Morning Scan

Square invests in Jay-Z’s streaming service; Treasury makes $9 billion promise

Receiving Wide Coverage ...

Square deal

Square, the digital-payments company, said Thursday “it is paying $297 million in cash and stock for a majority stake in Jay-Z’s Tidal streaming service and that Jay-Z, born Shawn Carter, will join the company’s board,” the Wall Street Journal reported. “The idea is to bring Square’s digital payments and money-moving services to the artists who use Mr. Carter’s streaming platform. Square will use data it gets from Tidal to help figure out exactly what services to offer artists. The company, for example, uses the cash-flow data it gets from small-business customers to make lending decisions.
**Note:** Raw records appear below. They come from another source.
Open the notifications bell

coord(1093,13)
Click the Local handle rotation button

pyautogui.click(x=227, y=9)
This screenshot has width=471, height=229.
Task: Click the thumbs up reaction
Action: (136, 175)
It could potentially do the same for musicians on Tidal.” Wall Street Journal, Financial Times, New York Times

Before the Tidal announcement, “Square officially began operating its Utah industrial bank,” the Journal noted. “Both moves tap into what still gets investors excited about a company already trading at over 170 times forward earnings: its potential to compete head-on with big banks for young customers as a better, more accessible and hipper alternative.”

“But another thing uniting these moves is that they won’t move the needle on Square’s near-term results.” The company said neither move is expected to have a “material impact” on this year’s financial results.

Wall Street Journal

Dampening effect?

The average rate on a 30-year fixed-rate mortgage climbed over 3% for the first time since last July. “Higher mortgage rates could discourage some would-be buyers from trying to purchase a home during the key spring selling season, because higher interest rates translate into larger monthly payments. That could prompt people to search for a cheaper house or to put their homeownership goal on hold. Rising rates can also put the brakes on refinancings, which accounted for about 60% of mortgage originations in 2020, according to the Mortgage Bankers Association.”

The deal’s off

CoStar Group “cited rising interest rates as its reason for abandoning its bid to purchase real-estate data provider CoreLogic. CoStar, a commercial-property data company that operates online real estate marketplaces, had been making overtures for CoreLogic, which collects data related to the housing market used by banks, insurers and other clients.”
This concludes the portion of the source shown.